Authentication

Authentication

Our API offers multiple authentication methods to suit different use cases. The various methods provide flexibility and robust security, ensuring that your interaction with our API aligns with the best practices in the industry.

1. Anonymous Calls

Some endpoints are accessible without any authentication, allowing public access. This can be useful for open data retrieval and certain read-only operations. Check the specific endpoint documentation to see which ones allow anonymous access.

Examples of anonymous calls:

Sellable Product Ids (opens in a new tab)

Media Content (opens in a new tab)

2. Basic Authentication

Basic authentication requires a username and password to be passed with the request. The credentials must be base64 encoded in the format username:password and included in the Authorization header:

Authorization: Basic base64(username:password)

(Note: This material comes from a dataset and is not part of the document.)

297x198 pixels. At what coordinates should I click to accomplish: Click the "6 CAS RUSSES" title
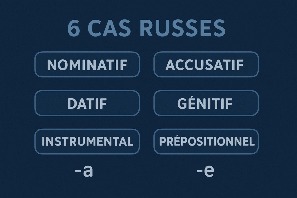point(146,28)
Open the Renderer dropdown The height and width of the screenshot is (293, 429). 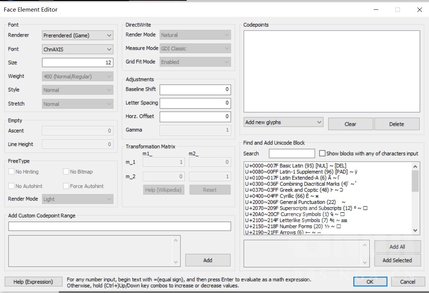pyautogui.click(x=77, y=35)
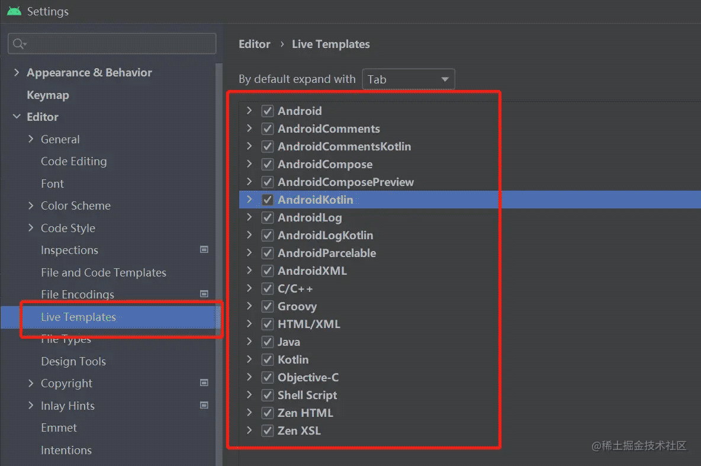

The important thing to notice here is that you can pass your username and password for a given supplier. In this case, we will use your credentials to authenticate with the supplier. This is useful when you want to test our API without having to create a new account with us.

There is also another case where this method can be beneficial. If you have credentials for a supplier and we still haven't integrated with them, you can use this method to authenticate with the supplier and retrieve the data you need.

You could ask the supplier for credentials using the following link: PromoStandards Endpoints (opens in a new tab). Note that you can only do this if you're logged in, clicking on the key button in the far right for every endpoint.

3. API KEY Authentication

API KEY authentication is a simple method that requires including your unique API key in the request header. You can obtain this key from your user dashboard.

x-api-key: YOUR_API_KEY_HERE

You will be able to create API keys for your account and manage them from your user dashboard. This method is safe, but if someone gets a hold of your API key, they will be able to access your account. We recommend using this method only for testing purposes and for inventory retrieval; however, this method will not be allowed for order submission. In order to submit orders, you will need to use the OAuth2 method.

Here is an example in python:

import requests
 
url = "https://api.psrestful.com/v1.1.0/suppliers/PCNA/medias/TM97813/?environment=PROD"
 
headers = {
  'x-api-key': 'YOUR API KEY HERE'
}
 
response = requests.request("GET", url, headers=headers)
 
print(response.json())

4. Bearer Token Authentication

Bearer token authentication provides secure access using a token that can be obtained through OAuth2 or other token providers. This method aligns with the best practices in security:

Authorization: Bearer YOUR_TOKEN_HERE
4.1 OAuth2

We strongly recommend using OAuth2 tokens when available, as they adhere to an industry-standard protocol for authorization. OAuth2 provides several grant types, allowing for fine-grained control over access and refreshing tokens. Consult our OAuth2 Integration Guide for detailed information on implementing OAuth2 with our API.

Security Considerations

  • Transport Layer Security: Ensure that you are connecting over HTTPS to maintain the confidentiality and integrity of your data.
  • Token Storage: Be cautious with how you store and handle tokens, particularly in client-side applications. It's essential to follow secure practices for storing sensitive information.
  • Rate Limiting: Be aware of the rate limits that apply to your chosen authentication method. Our documentation on Rate Limits provides more details.
  • Permissions: In our case, for now, a user with access will have access to all API calls but we will change that in the near future. We will provide more details on how to manage permissions as changes occur.

Please refer to the specific endpoint documentation to determine which authentication methods are supported and any additional requirements.